How did that mistake come out? Was it something the FA pointed out to you afterwards?


“Yes I’m pretty sure it would have been. And in actual fact within a month or two that was taken out of the rules and they came up with a single time deadline on transfer day so it probably gave them the opportunity that it was a bit unrealistic. But it was in the book of rules and it should have been picked up.”


Lennie Lawrence was at the club for six or seven weeks. He seemed to be a positive influence but then he went to Crystal Palace.


“We had taken Jamie Pitman on and we felt, he ultimately agreed although I don’t think he felt he needed it, an older hand in the background to advise would be a good move. Lennie Lawrence was available and he came in, it was probably about December by then, I remember meeting him at Wycombe. We played down there and we sat together in the stand and chatted and we managed to get back Mathieu Manset who scored with about eight minutes to go to get it to 1-1. 

Mathieu Manset

You could physically see them relax because job done. As you hear now on the wonderful Hereford FC radio commentary it’s about football management and game management and you should be able to hang on to a 1-1 for the last eight minutes. But we lost 2-1 because we kept flying forward or whatever.
“So that was the meeting with Lennie Lawrence and he came here. He was very good. It was a bad winter, we couldn’t get on the pitch. We went to Ludlow and I remember him saying it was probably the best surface that he had actually coached on at Ludlow. He was enjoying himself. The only thing he could do with was a car so I bought a black BMW from Phil Powell’s car-lot and he loved it. Even though he moved on, he teamed up again with Dougie Freeman. He rang me, he didn’t know how to start, he was very apologetic but he said he had had this offer financially at a level that we were nowhere near and it was 20 minutes from his back door. He said I’ve really got to take it. He hadn’t come in and signed a contract or anything like that, he had come in to help us or help the manager. So we parted company on good terms and he paid me for his black BMW over the next nine months.”

* [DATA PROVIDED]:
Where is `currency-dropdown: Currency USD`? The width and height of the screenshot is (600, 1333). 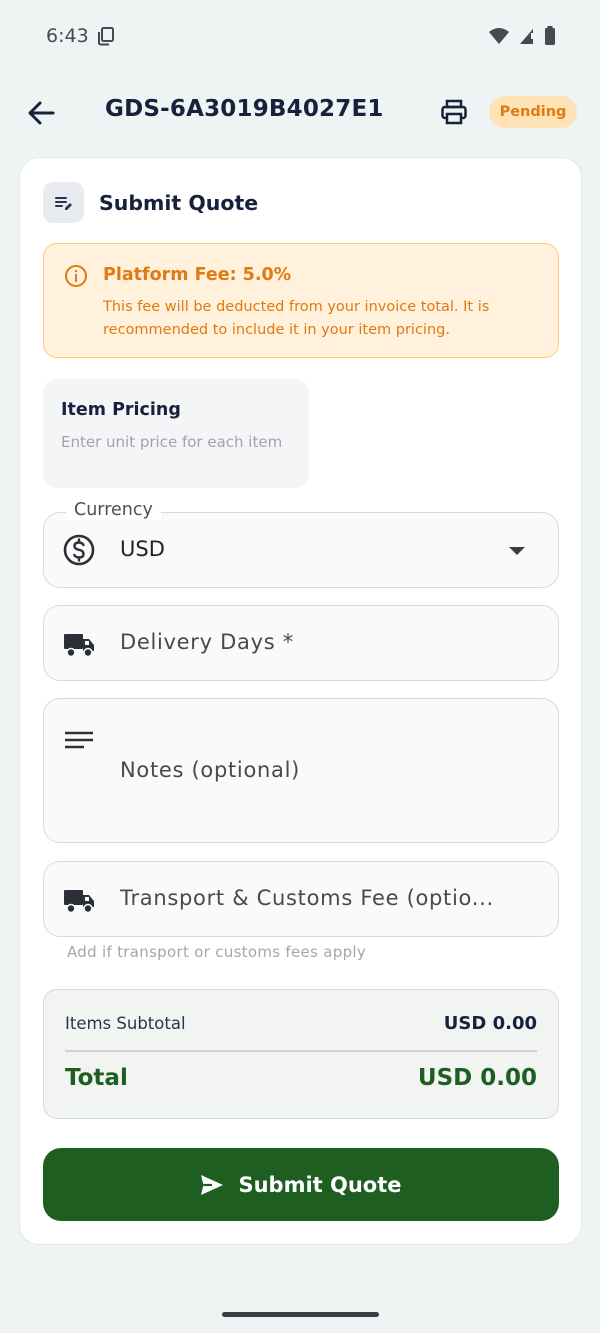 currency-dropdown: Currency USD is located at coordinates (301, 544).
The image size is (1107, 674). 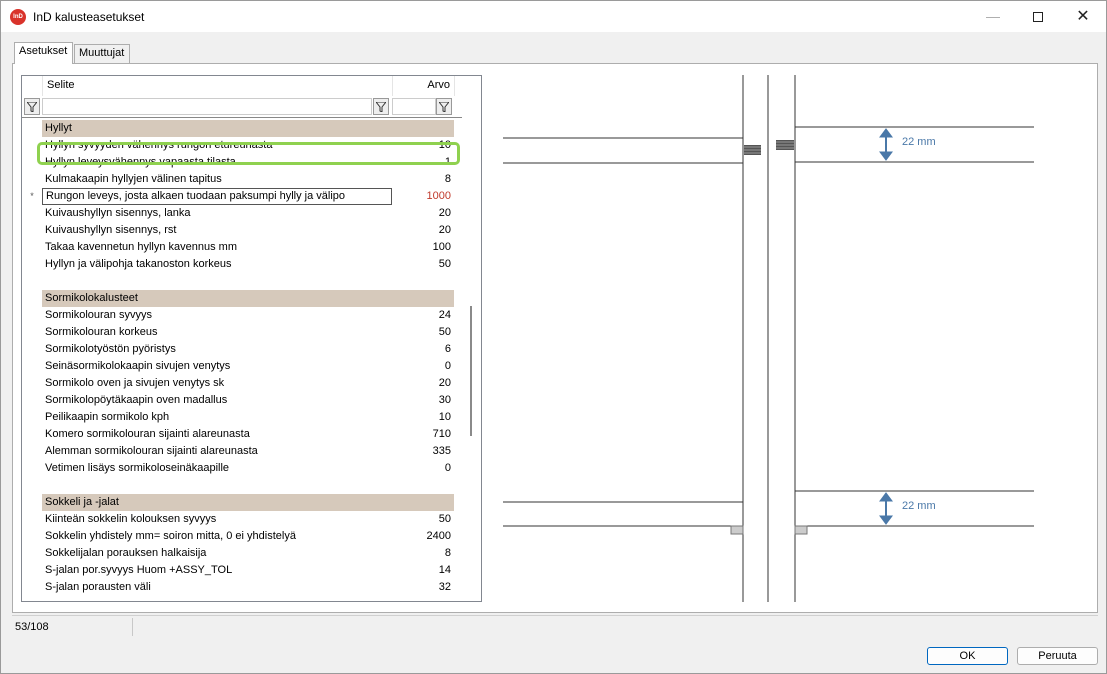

* [TASKS TO CARRY OUT]:
1. Name every person the interview mentions by name.
2. In the interview, what car did the speaker buy for Lennie Lawrence, and from where?
3. Please reproduce the passage of the interview that opens with the words containing "Lennie Lawrence was at" and closes with "get it to 1-1.".
The listing above has no role in this exercise.

* [ANSWER SET]:
1. Lennie Lawrence, Jamie Pitman, Mathieu Manset, Phil Powell, Dougie Freeman

2. A black BMW from Phil Powell's car-lot.

3.
Lennie Lawrence was at the club for six or seven weeks. He seemed to be a positive influence but then he went to Crystal Palace.


“We had taken Jamie Pitman on and we felt, he ultimately agreed although I don’t think he felt he needed it, an older hand in the background to advise would be a good move. Lennie Lawrence was available and he came in, it was probably about December by then, I remember meeting him at Wycombe. We played down there and we sat together in the stand and chatted and we managed to get back Mathieu Manset who scored with about eight minutes to go to get it to 1-1.